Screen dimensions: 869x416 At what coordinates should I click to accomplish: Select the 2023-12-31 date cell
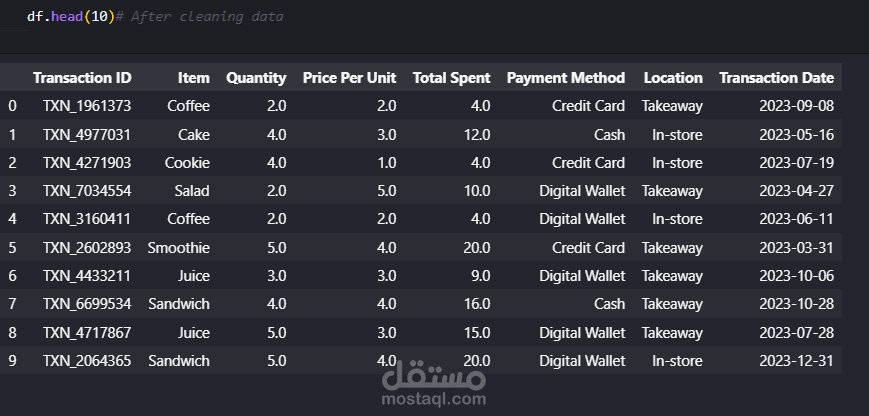coord(796,361)
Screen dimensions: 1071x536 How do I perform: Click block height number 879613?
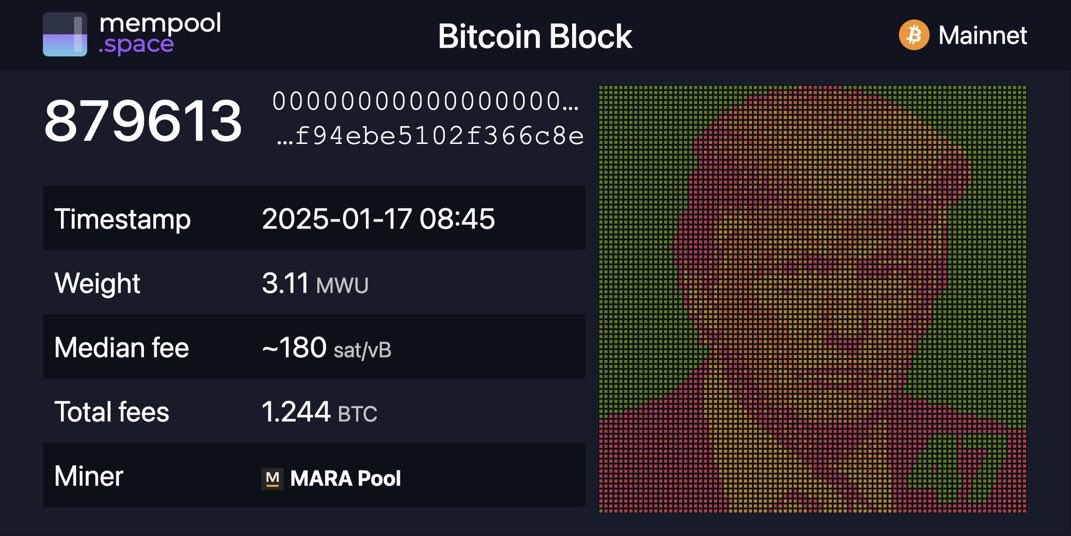[143, 122]
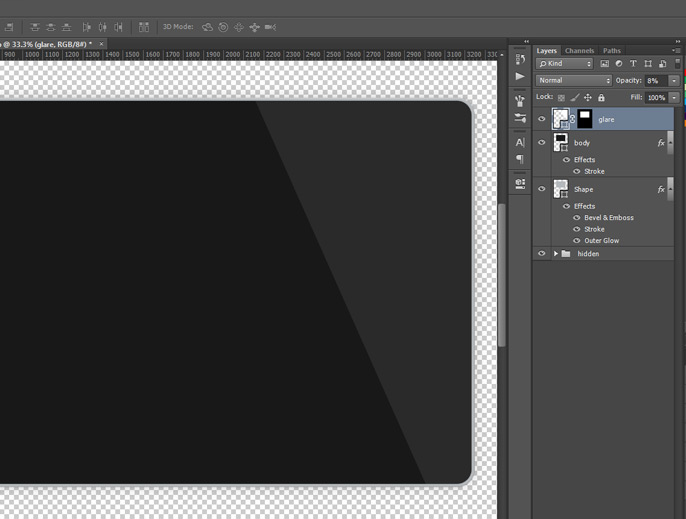Expand the hidden layer group
686x519 pixels.
pos(556,254)

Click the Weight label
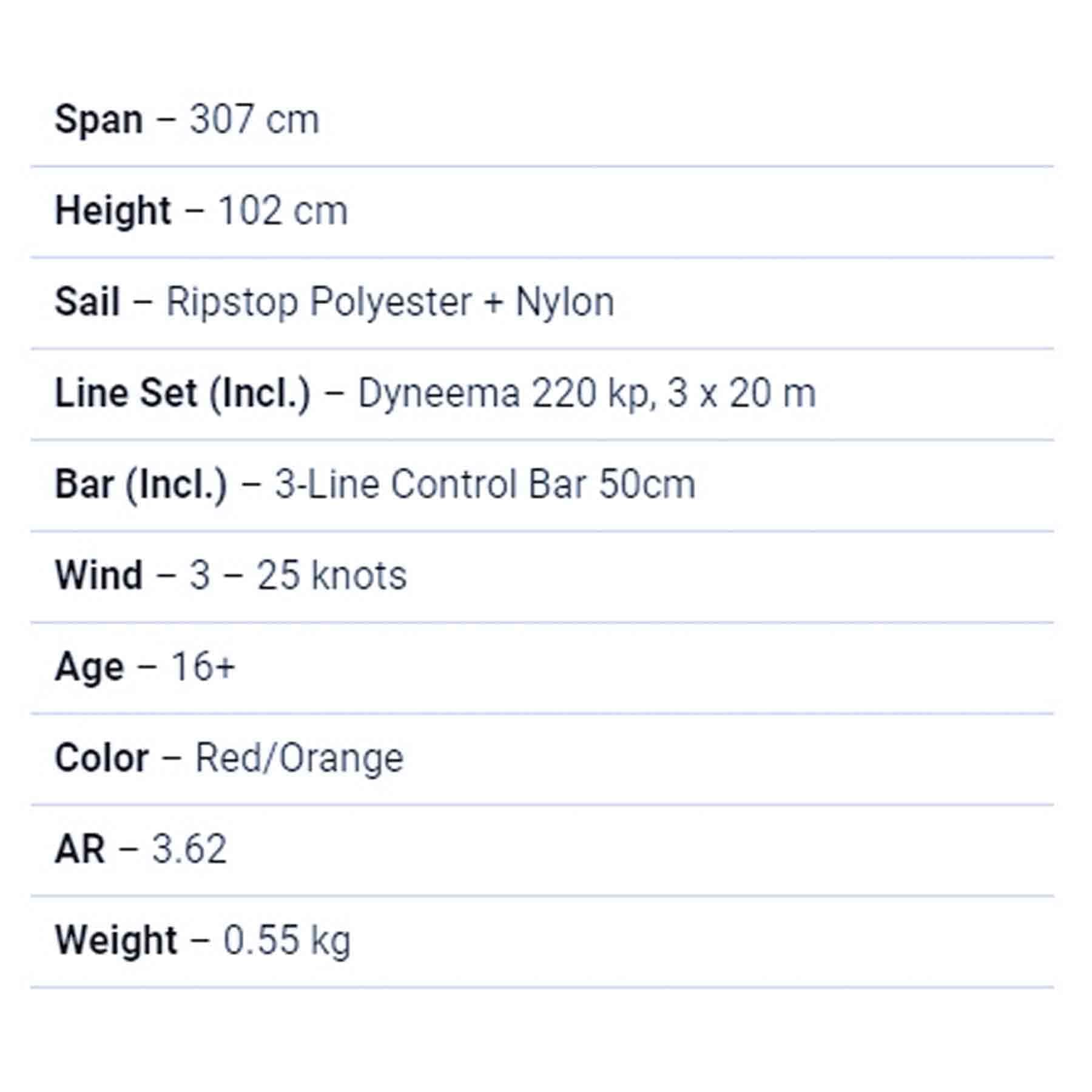coord(116,940)
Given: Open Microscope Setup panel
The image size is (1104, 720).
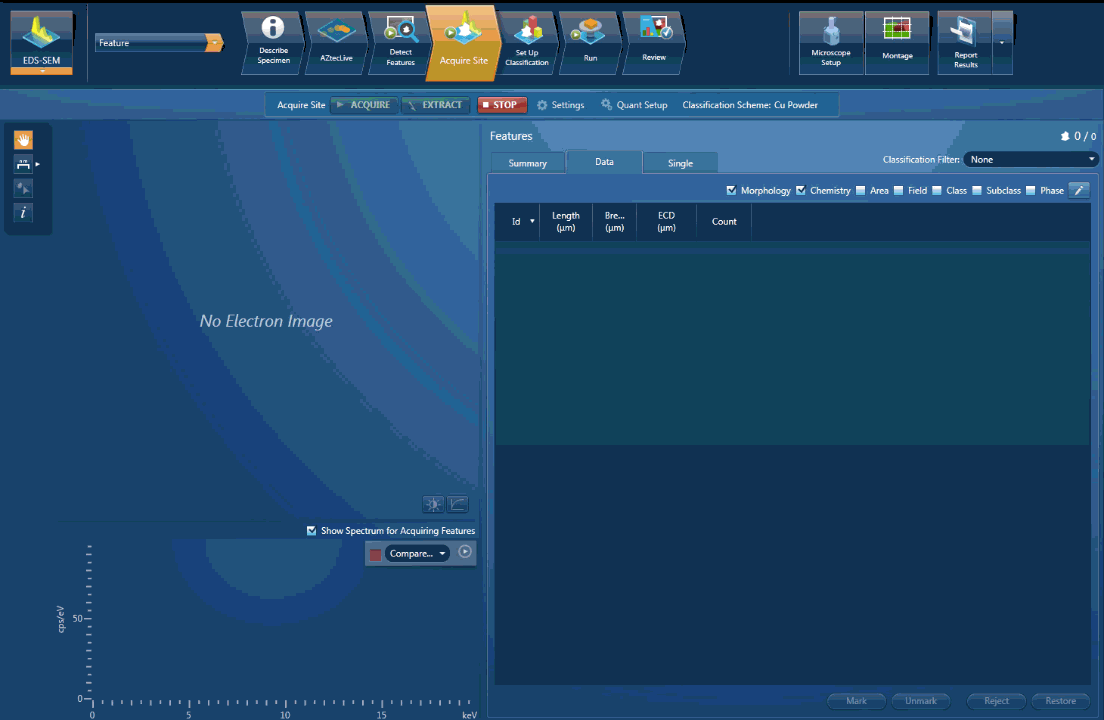Looking at the screenshot, I should click(x=831, y=43).
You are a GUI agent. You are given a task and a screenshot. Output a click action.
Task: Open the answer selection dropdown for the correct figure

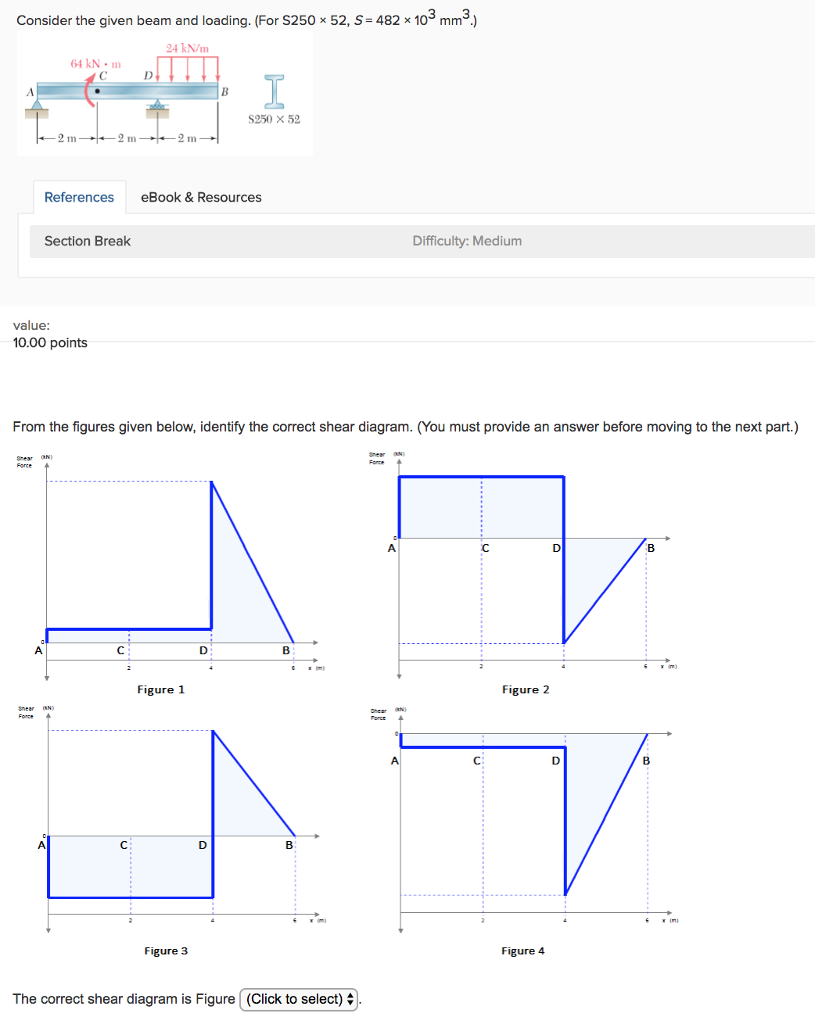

#####

» **Aim of the exercise**
Set down exactly, line for line, the data from the line that contains "Click the Weight label" through its last line, keeping pictures out.

» **Answer area**
Click the Weight label
coord(116,940)
Given: Open Microscope Setup panel
The image size is (1104, 720).
Looking at the screenshot, I should click(x=831, y=43).
You are a GUI agent. You are given a task and a screenshot. Output a click action.
Task: Open the answer selection dropdown for the correct figure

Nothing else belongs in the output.